Le quotidien français «Mediapart» a révélé, hier dimanche, que la torture infligée au peuple algérien durant la Guerre de libération nationale avait été généralisée sur la base d’une instruction classée «très secrète» émanant du général criminel Raoul Salan, adressée à tous les officiers supérieurs de l’armée française d’extermination.
L’enquête intitulée «Guerre d’Algérie : ordres militaires pour généraliser la torture» s’appuie sur un document d’archive daté du 11 mars 1957, et indique que «la torture a été ordonnée par le commandement militaire français en Algérie avec l’accord de l’autorité politique».
Le média a ajouté qu’«après l’avoir expérimentée (la torture-ndlr) à Alger en 1957, les généraux ont recommandé sa généralisation».
L’auteur de l’enquête, Fabrice Riceputi, a clairement et explicitement mentionné le nom du général Raoul Salan, en tant qu’auteur de l’instruction dont le sujet était «l’interrogatoire des suspects».
Le journaliste a ajouté que cette note justifiait le recours à la torture par «les expériences récentes menées dans certaines régions, qui ont mis en évidence les bénéfices pouvant être tirés, notamment dans les villes, grâce à des interrogatoires poussés et immédiatement exploités».
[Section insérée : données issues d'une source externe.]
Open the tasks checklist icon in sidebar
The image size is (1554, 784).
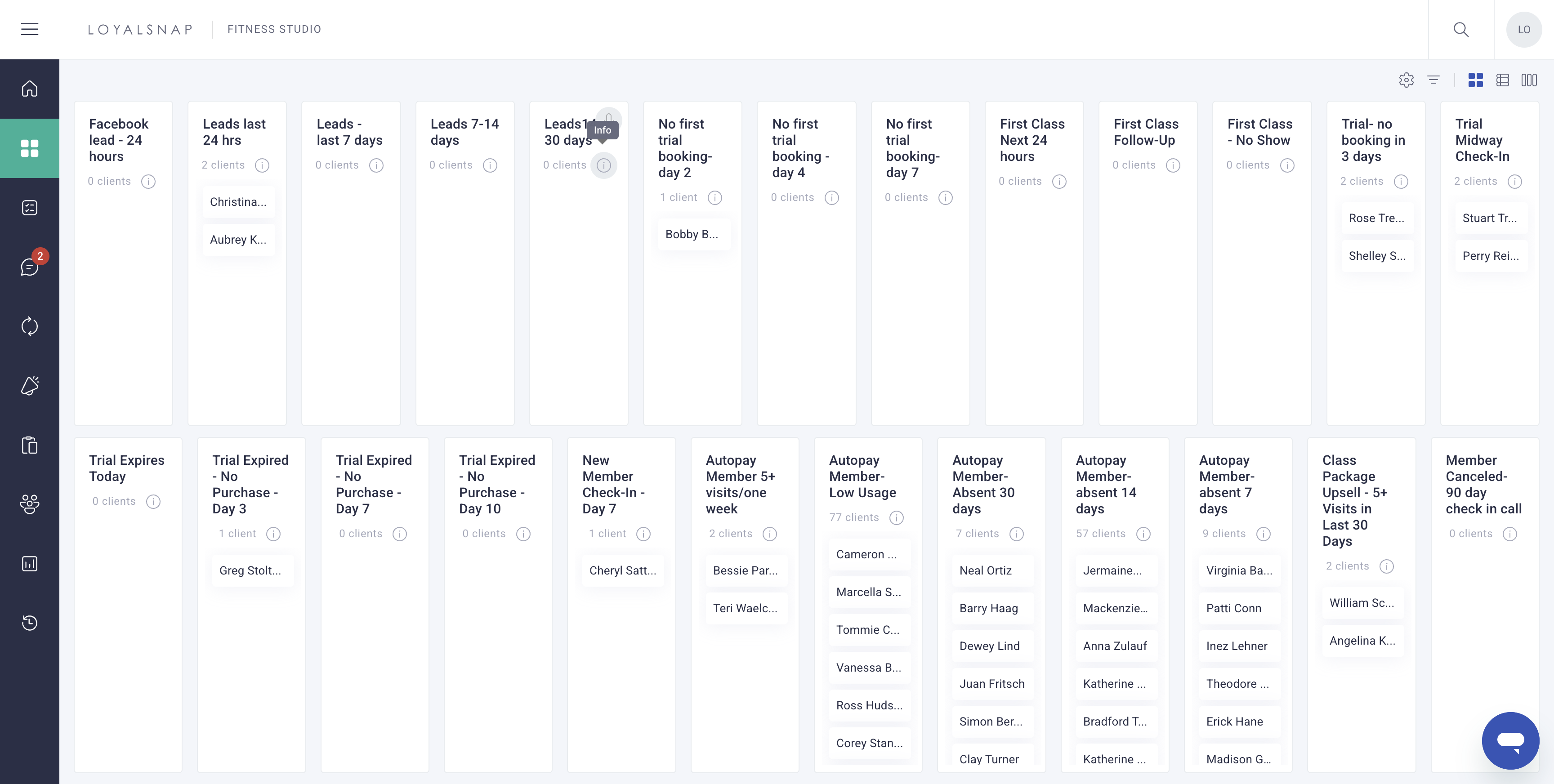pyautogui.click(x=30, y=207)
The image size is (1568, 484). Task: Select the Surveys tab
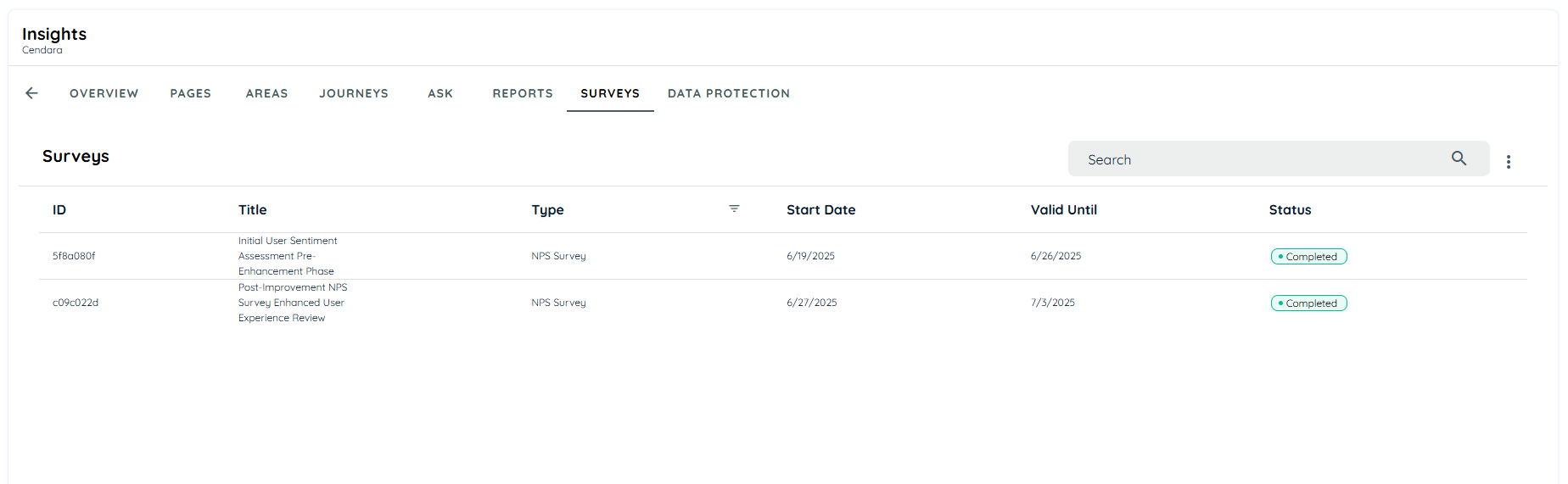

Des ordres oraux pour éviter toute trace
Le document indique qu’en vertu de la «note contraignante», les chefs des divisions militaires, des corps et des services des régions du Sud ont exécuté les ordres dans toute l’Algérie et l’ont fait «oralement», avec des instructions pour «ne pas diffuser cet ordre personnel par écrit sous quelque forme que ce soit».
L’auteur de l’enquête a affirmé que «c’est le cas pour de nombreuses instructions du général Salan, mais cette instruction en particulier était difficile à dévoiler».
Il a évoqué un «camouflage linguistique minutieux», expliquant que la note incluait, en plus de l’interrogatoire des «suspects», la méthode d’interrogatoire.
L’enquête a également mentionné que les mots «avaient été choisis avec soin pour éviter des accusations infamantes et des poursuites judiciaires si le cadre politique venait à changer».
Ainsi, selon le journaliste de Mediapart, il fallait mener des interrogatoires «aussi durs et intenses que possible», car il s’agissait de causer une douleur extrême au suspect pour briser sa résistance à parler, rappelant que l’armée française utilisait ces méthodes depuis la guerre d’Indochine, avec des dispositifs de chocs électriques ainsi que la simulation de noyade.
Après Salan, le tortionnaire Massu passe à l’action
L’enquête a révélé que le 10 mars 1957, à la veille de la publication de cette instruction par Salan, le général Massu avait émis une autre note sur le même sujet, adressée à la 10e division de parachutistes qu’il commandait en Algérie.
Quelques jours plus tard (23 mars 1957-ndlr), ce fut au tour du général Allard, commandant du corps militaire à Alger, de suivre les ordres de Massu et Salan concernant la généralisation des méthodes utilisées à Alger.
Les opérations de «disparition temporaire et soudaine de certains habitants par sélection aléatoire ou identification comme suspects pour les interroger» ont été documentées, considérant que «tout Algérien pouvait être exploité» pour sa connaissance potentielle des activités des moudjahidines, s’il n’était pas lui-même impliqué.
Le gouvernement socialiste de Guy Mollet a généralisé la torture
L’enquête a reconnu que la responsabilité française était «établie» dans la pratique de la torture, et que cette pratique était «autorisée par l’autorité politique représentée par le gouvernement socialiste de Guy Mollet, c’est-à-dire par la République française elle-même».
Dans ce contexte, l’auteur de l’enquête a évoqué la «loi sur les pouvoirs spéciaux» adoptée à une large majorité en mars 1956, qui accordait aux militaires «le pouvoir exorbitant de classer toute personne comme +suspecte+, de la détenir et de l’interroger à leur guise».
Le site «Mediapart» a conclu en disant qu’«en raison de cette décision politique, le nombre de victimes, sans distinction de sexe, d’âge ou d’origine, a atteint des dizaines de milliers jusqu’en 1962. Cependant, l’État français, sous la direction du général De Gaulle, a publié après les accords d’Évian un décret accordant l’amnistie automatique aux auteurs de ces crimes.»